How to build a corporate deal

With the public corporate bond markets volatile and unreliable, companies need to take advantage of MTN opportunities. Debt capital market bankers have the time to present them with imaginative proposals. But some of these, such as private-to-public deals, are not without their perils.

DESPITE A FLURRY of new corporate bond issues last month, debt capital markets teams haven't exactly been run off their feet since the middle of the year. It's been tough to get stand-alone corporate deals done. And bankers have had a lot more time to get in front of corporate clients and pitch ideas about other funding options.

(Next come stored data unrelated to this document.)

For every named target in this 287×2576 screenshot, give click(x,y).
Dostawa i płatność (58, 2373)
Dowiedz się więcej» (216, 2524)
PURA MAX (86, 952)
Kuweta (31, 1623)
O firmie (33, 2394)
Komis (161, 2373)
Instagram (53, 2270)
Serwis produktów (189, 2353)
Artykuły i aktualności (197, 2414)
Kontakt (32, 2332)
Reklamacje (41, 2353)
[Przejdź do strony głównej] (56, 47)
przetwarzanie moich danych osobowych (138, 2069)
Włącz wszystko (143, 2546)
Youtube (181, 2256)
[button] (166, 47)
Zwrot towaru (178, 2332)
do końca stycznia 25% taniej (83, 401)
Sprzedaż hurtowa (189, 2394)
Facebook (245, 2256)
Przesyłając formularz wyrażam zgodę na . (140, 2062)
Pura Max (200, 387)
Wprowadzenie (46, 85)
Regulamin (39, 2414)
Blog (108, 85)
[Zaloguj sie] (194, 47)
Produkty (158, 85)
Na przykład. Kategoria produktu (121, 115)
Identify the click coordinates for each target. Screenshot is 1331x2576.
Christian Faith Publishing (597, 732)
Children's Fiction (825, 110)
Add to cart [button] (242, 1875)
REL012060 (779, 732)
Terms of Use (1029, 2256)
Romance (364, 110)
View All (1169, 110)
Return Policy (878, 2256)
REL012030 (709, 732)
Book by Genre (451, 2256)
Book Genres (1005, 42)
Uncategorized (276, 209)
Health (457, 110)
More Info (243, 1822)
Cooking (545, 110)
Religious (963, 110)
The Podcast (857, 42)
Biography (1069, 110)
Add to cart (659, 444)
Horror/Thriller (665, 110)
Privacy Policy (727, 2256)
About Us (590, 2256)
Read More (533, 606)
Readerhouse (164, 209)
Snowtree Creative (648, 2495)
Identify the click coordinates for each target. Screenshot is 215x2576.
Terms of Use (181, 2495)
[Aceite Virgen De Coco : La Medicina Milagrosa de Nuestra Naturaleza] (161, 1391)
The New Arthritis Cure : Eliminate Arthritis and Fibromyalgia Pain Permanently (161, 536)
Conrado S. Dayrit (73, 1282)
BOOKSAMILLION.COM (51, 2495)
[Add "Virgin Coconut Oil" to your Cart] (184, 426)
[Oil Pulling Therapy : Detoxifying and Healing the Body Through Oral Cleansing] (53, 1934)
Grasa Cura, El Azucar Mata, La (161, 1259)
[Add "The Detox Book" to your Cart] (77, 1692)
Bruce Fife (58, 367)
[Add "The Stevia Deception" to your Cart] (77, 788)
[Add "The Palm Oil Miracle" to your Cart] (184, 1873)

In the light of extreme volatility in public bond markets, corporates have compelling reasons to fund themselves through EMTNs. Most cannot be choosy and need to be able to take advantage of pockets of investor demand, however small or large, opportunistically. They cannot hang around for the documentation to be completed to do stand-alone public issues.

There are some bright spots. Money-market funds looking to pick up yield have bolstered demand for public MTNs of one to two years' maturity. Yet overall corporate deal flow in EMTNs is well down on last year and was particularly low in the six months after June. So competition to present interesting deals is increasing.

Organizing structured MTNs for financial institutions is a good revenue earner for banks but investors have little or no appetite for taking credit and structuring risk from corporate issuers, particularly when more and more are being downgraded.